RSS a good start, but a federated PBCore-based metadata archive would be better
John Proffitt, February 27th, 2007I’d like to echo Dale’s posting, and expand upon it just a bit more.
First off, I agree that the political hurdles to implementing a standardized and centralized media back-end for the public media world are daunting. Further, I think what we see as “public media” is going to shift around rapidly in next couple of years, so determining who is “allowed” into the fold will becoming increasingly difficult (e.g. can a library join, or do you have to be a broadcaster with an active high-power FM or TV license?). There are other challenges as well, but let’s leave that issue alone for the moment. Back to the tech…
I think a centralized storage system is probably a bad idea, or at least one that would be difficult to achieve for all kinds of reasons. It’s also unnecessary. Why does everything have to be stored together, under one roof? The storage can be anywhere. It’s the live, searchable content index that would be most useful to the public, to other stations, to search engines and more. Let’s just remember that storage and indexing do not have to occur at the same place.
Now, about RSS. I think RSS is a great syndication system for short-form and linked media for recently published items. But RSS strikes me as insufficient as a deep-catalog syndication system. For example, how would I syndicate — using RSS — a catalog of 50,000 items or 100,00 items, in which the items are drawn from a variety of subjects and media formats and sources, each with various rights and authors associated with them? Theoretically, RSS could do this, as it’s just a string of XML. However, RSS 2.0 in its baseline configuration doesn’t carry all the data a centralized search system would need. Sure you can extend RSS with your own additional XML tags (just look at iTunes), but it still sounds a little silly to me to do it that way.

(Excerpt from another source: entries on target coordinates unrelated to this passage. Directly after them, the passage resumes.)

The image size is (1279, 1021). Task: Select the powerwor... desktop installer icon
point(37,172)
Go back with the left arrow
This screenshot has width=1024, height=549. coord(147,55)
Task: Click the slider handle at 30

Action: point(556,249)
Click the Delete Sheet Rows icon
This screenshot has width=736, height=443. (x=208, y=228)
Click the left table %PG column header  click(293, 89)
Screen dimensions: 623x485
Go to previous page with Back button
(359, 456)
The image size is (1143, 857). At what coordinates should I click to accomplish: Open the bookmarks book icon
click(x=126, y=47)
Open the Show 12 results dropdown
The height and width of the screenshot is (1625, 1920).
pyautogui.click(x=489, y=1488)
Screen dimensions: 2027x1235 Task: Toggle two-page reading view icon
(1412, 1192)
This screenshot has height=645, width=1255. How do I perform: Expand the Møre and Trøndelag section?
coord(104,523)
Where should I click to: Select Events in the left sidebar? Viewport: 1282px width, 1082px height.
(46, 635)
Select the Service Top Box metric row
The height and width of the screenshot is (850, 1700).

What I would propose is the establishment of a standard metadata description and storage pointer language, based on the PBCore schema (which is pretty complete already). Each public media entity would then expose its metadata index and its digital media archive to the public, to other stations, and to a centralized repository that would periodically accept updates from the edge storage and indexing systems. Access to the data could be tiered as desired, exposing only those items you wish to expose to various users or partners.
Using this metadata standard would allow the proposed central index to gather information from repositories both inside and outside the public media world.
In this way, we have the local control required (for whatever reasons) over media assets, yet the central searchability of our content is not impaired. Local entities would be required to meet certain metadata standards (and tests) before being accepted into the central indexing system. And getting into the system would be a high priority for any media companies wanting to be “found” online, especially in areas beyond the reach of any legacy transmitters.
The big plus is that while there would have to be an entity building and maintaining the indexing service, the various players would only have to meet a baseline standard protocol, mostly eliminating the politics. Yes, fights break out at the IEEE from time to time, but in the end, they do reach broadly interoperable standards.
Or… and here’s a subversive bit… do we just implement the metadata standard and then call up Google and tell them how and where to index all our content?